Copy out everything in the material from the line containing "Where should I click to: Open the Dados" down to the line containing "Action: 17,84", both included, with every line kept identical. Leave the pictures out.

— begin —

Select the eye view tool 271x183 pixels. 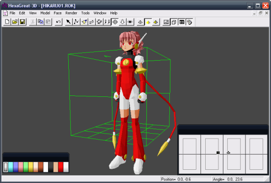(x=130, y=22)
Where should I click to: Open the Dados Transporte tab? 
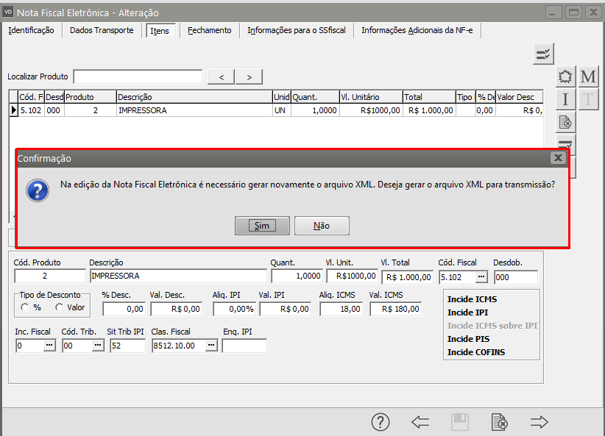click(102, 30)
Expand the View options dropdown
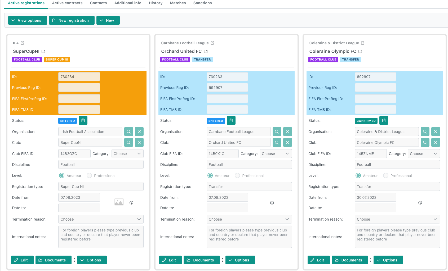The width and height of the screenshot is (448, 271). [x=28, y=20]
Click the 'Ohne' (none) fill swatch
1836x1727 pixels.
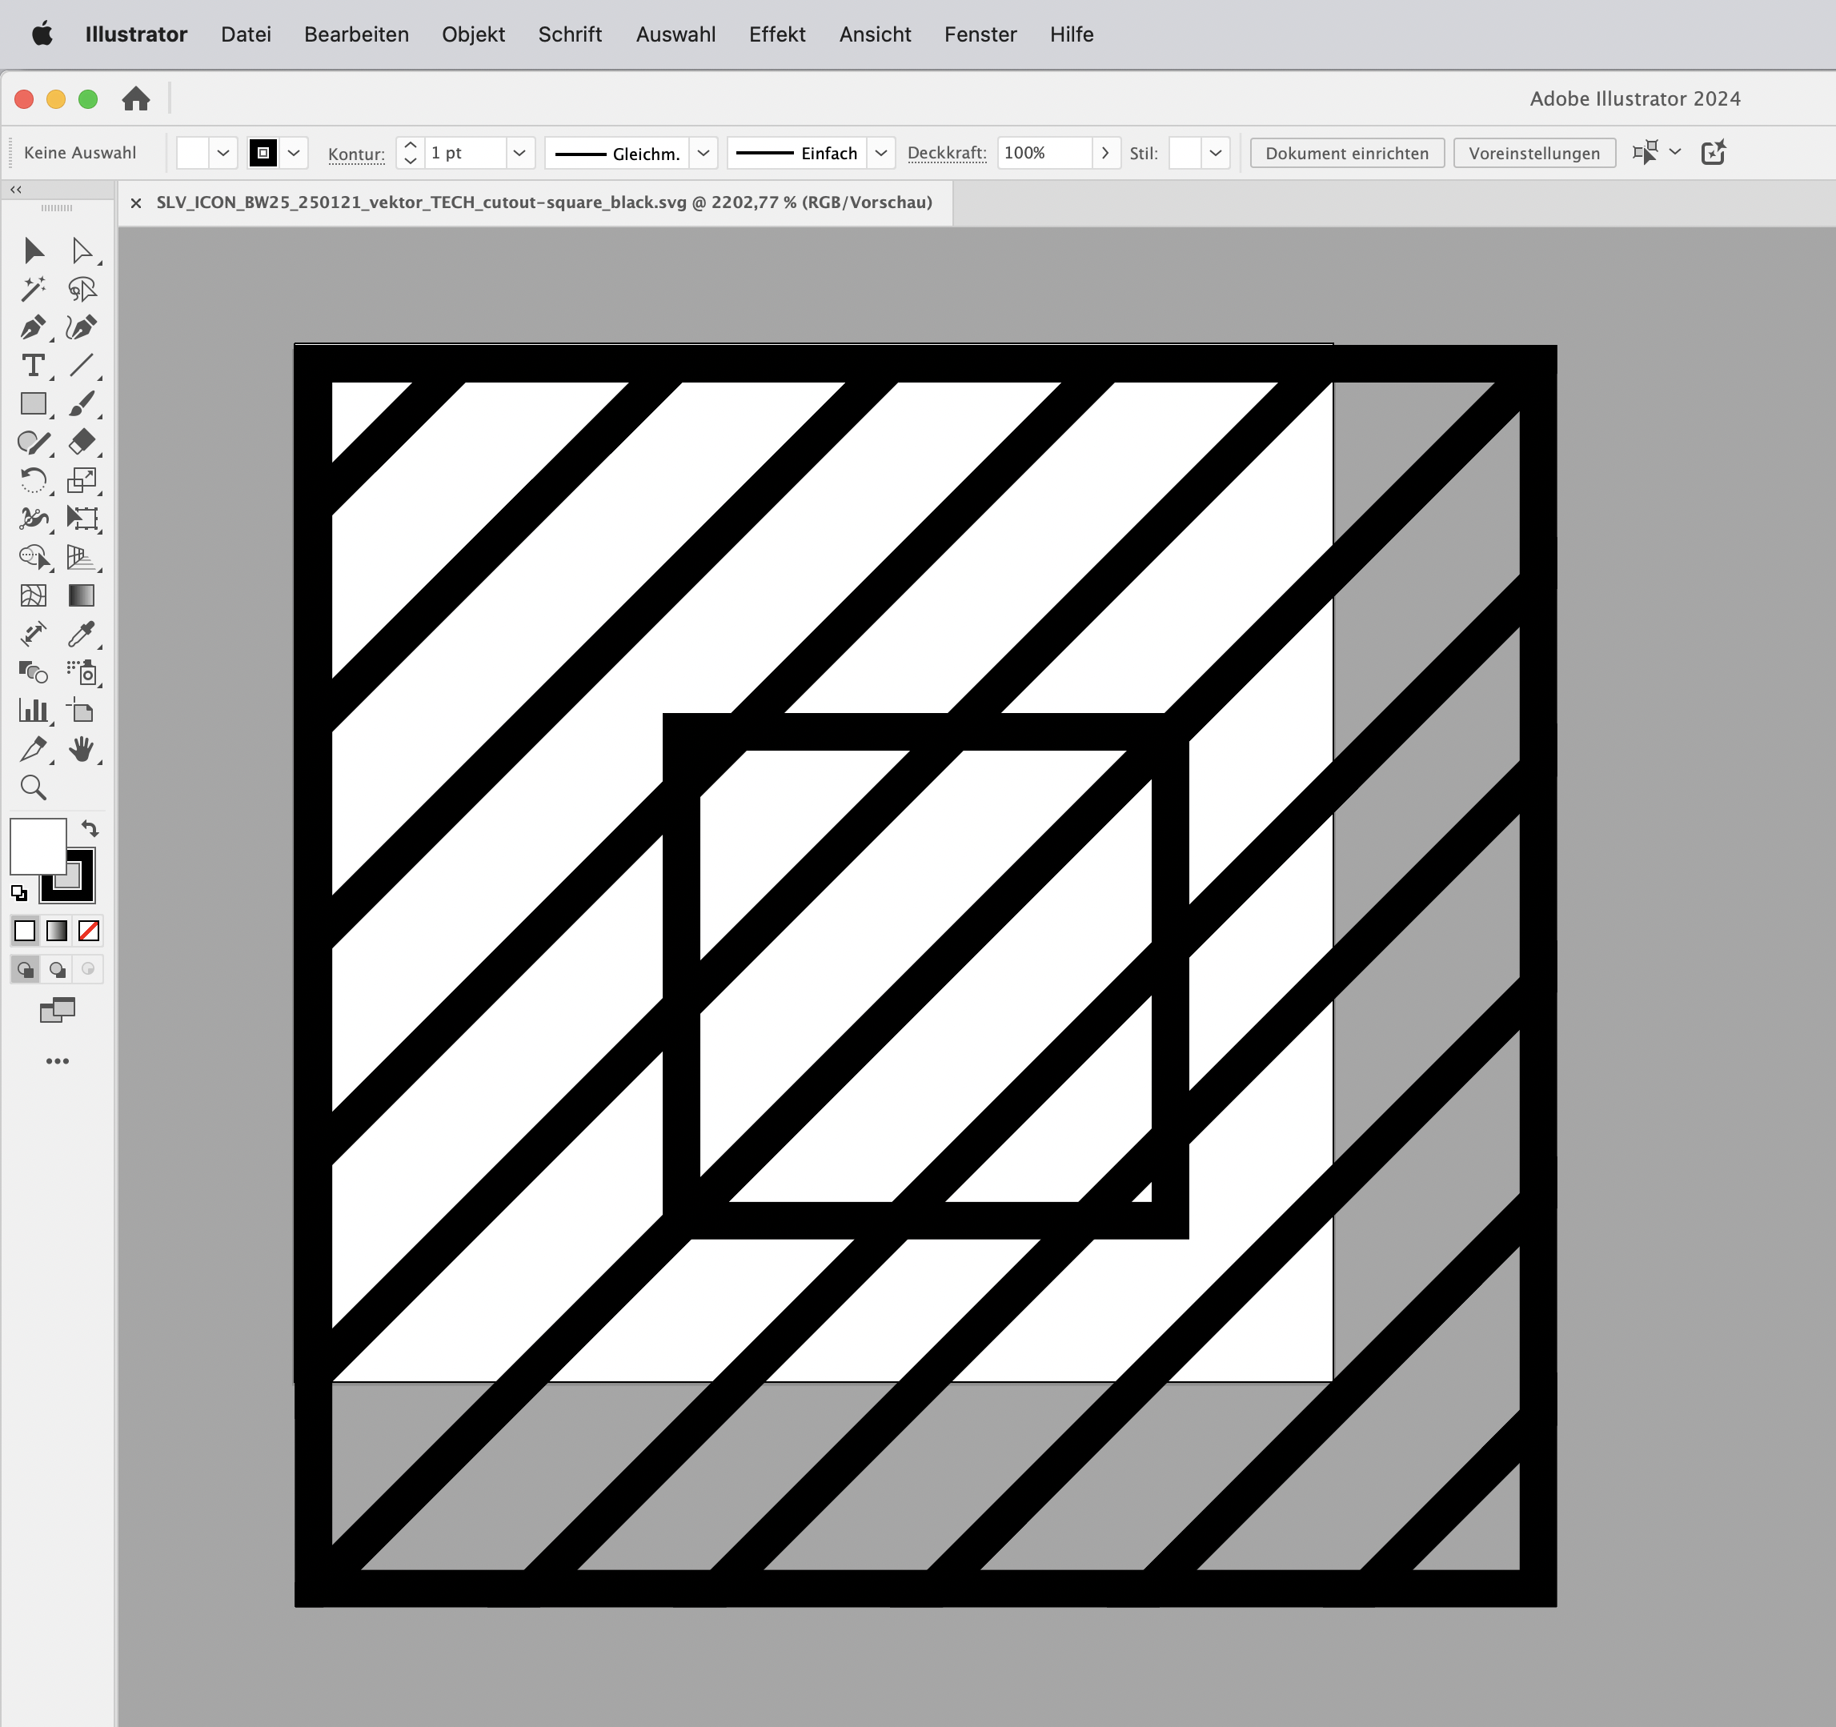pos(89,931)
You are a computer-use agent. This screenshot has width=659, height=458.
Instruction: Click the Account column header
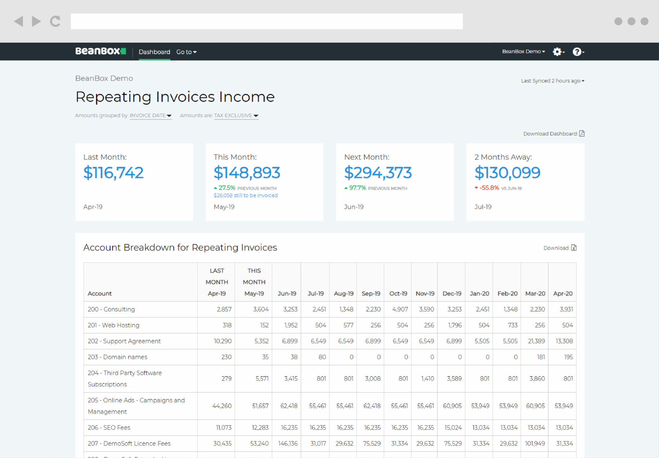(x=100, y=293)
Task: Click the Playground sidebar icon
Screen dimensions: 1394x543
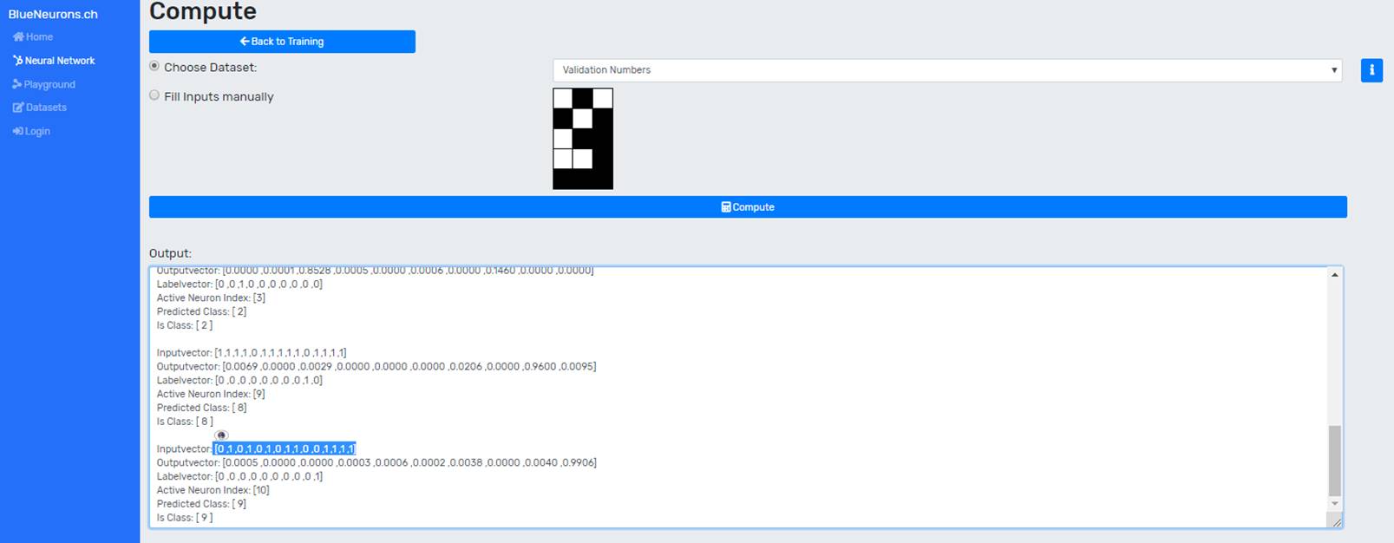Action: 17,84
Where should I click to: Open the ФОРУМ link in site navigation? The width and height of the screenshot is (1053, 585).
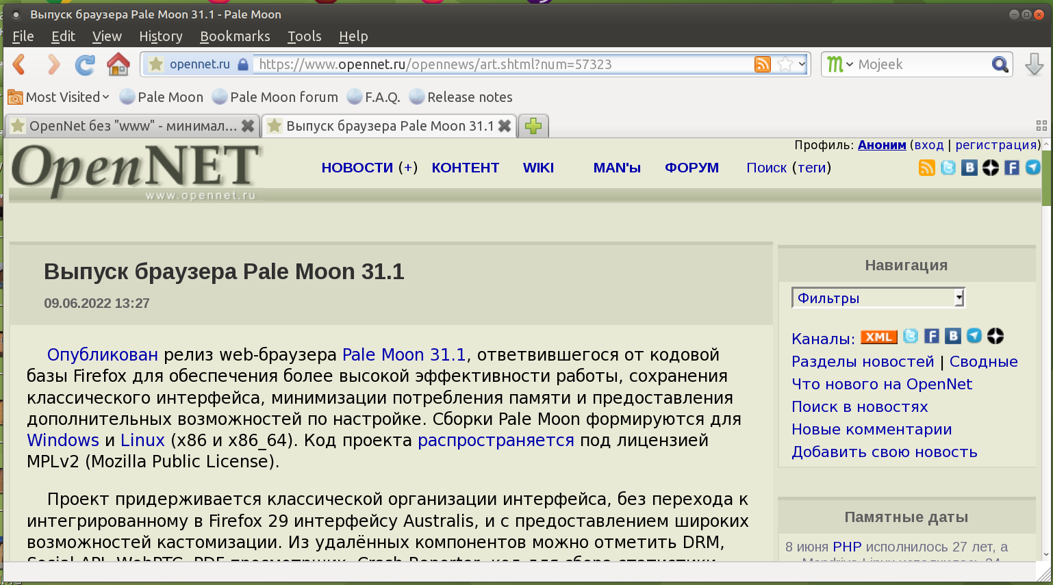tap(692, 168)
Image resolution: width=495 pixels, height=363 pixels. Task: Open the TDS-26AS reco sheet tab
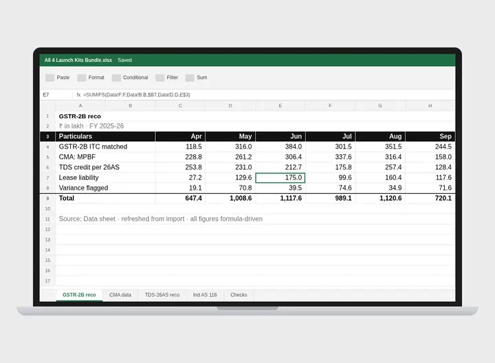(x=162, y=295)
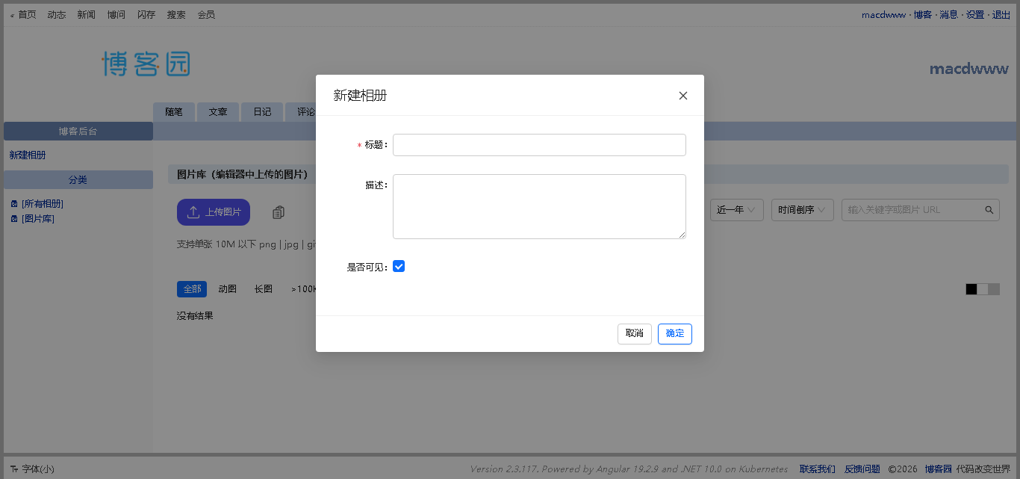Click the 字体(小) font size icon
The image size is (1020, 479).
point(13,469)
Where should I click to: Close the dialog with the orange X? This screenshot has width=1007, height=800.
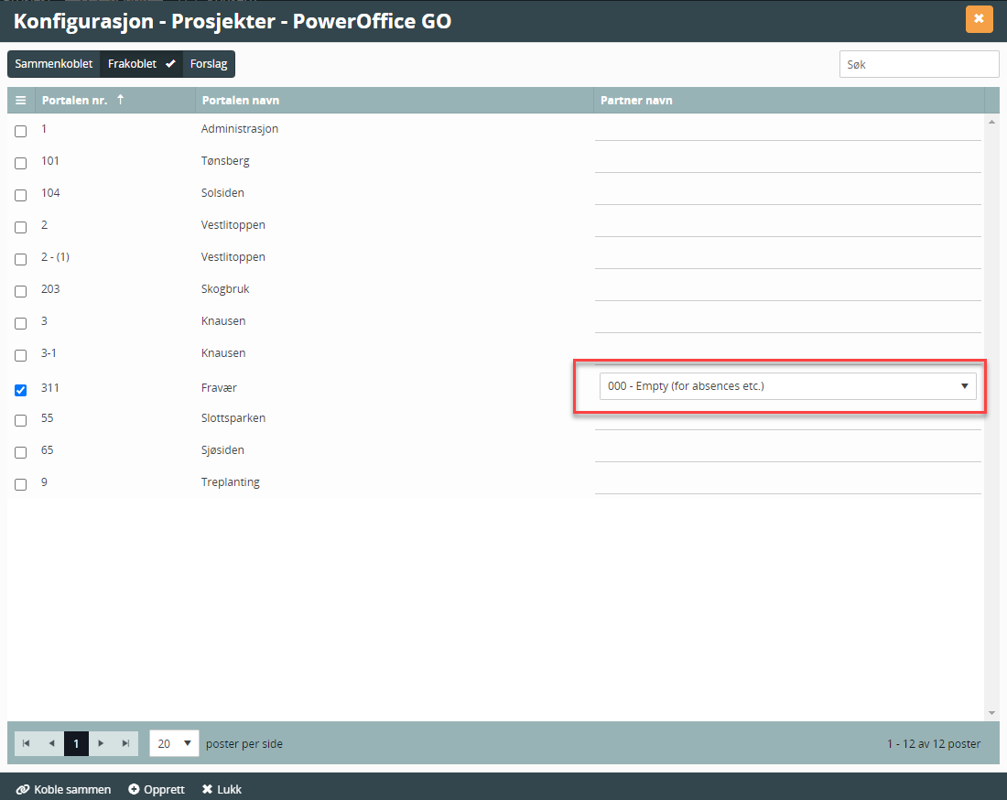(x=979, y=19)
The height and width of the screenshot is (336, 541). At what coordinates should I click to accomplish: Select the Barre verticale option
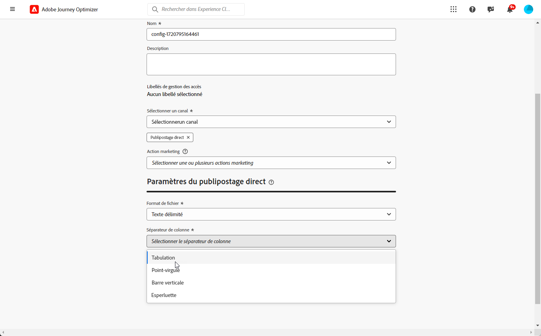click(x=168, y=283)
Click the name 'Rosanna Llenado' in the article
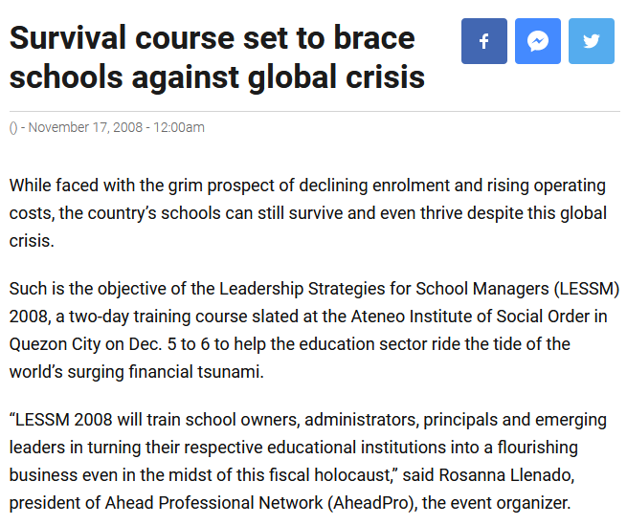Image resolution: width=627 pixels, height=525 pixels. 506,475
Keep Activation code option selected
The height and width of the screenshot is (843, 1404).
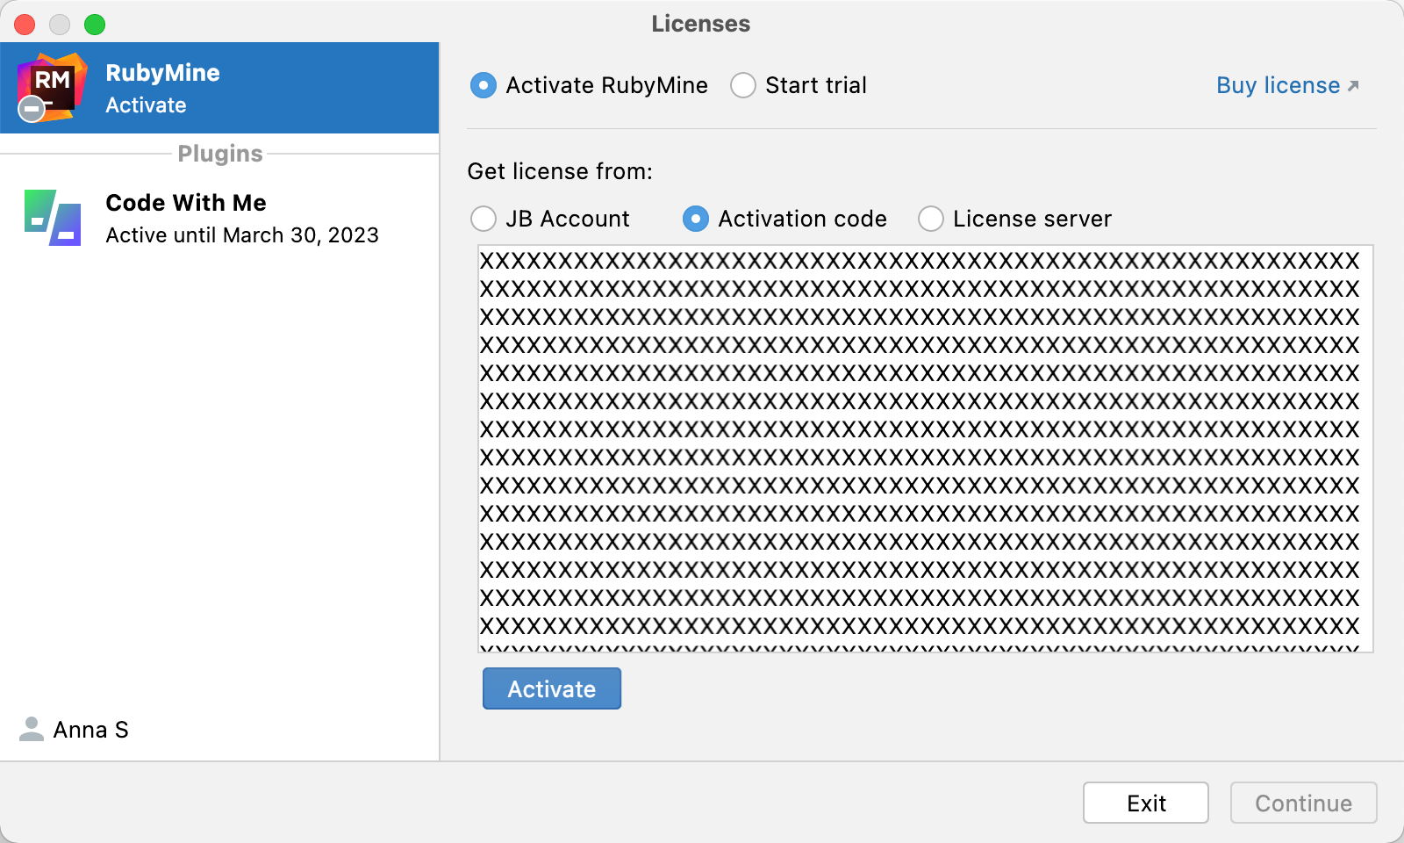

— end —

Complete response
Where should I click to: Open the Dados Transporte tab? 
click(102, 30)
Expand the View options dropdown
The width and height of the screenshot is (448, 271). [x=28, y=20]
Click the 'Ohne' (none) fill swatch
1836x1727 pixels.
pos(89,931)
You are a computer-use agent. This screenshot has width=659, height=458.
Instruction: Click the Account column header
(x=100, y=293)
Task: Click the Playground sidebar icon
Screen dimensions: 1394x543
Action: 17,84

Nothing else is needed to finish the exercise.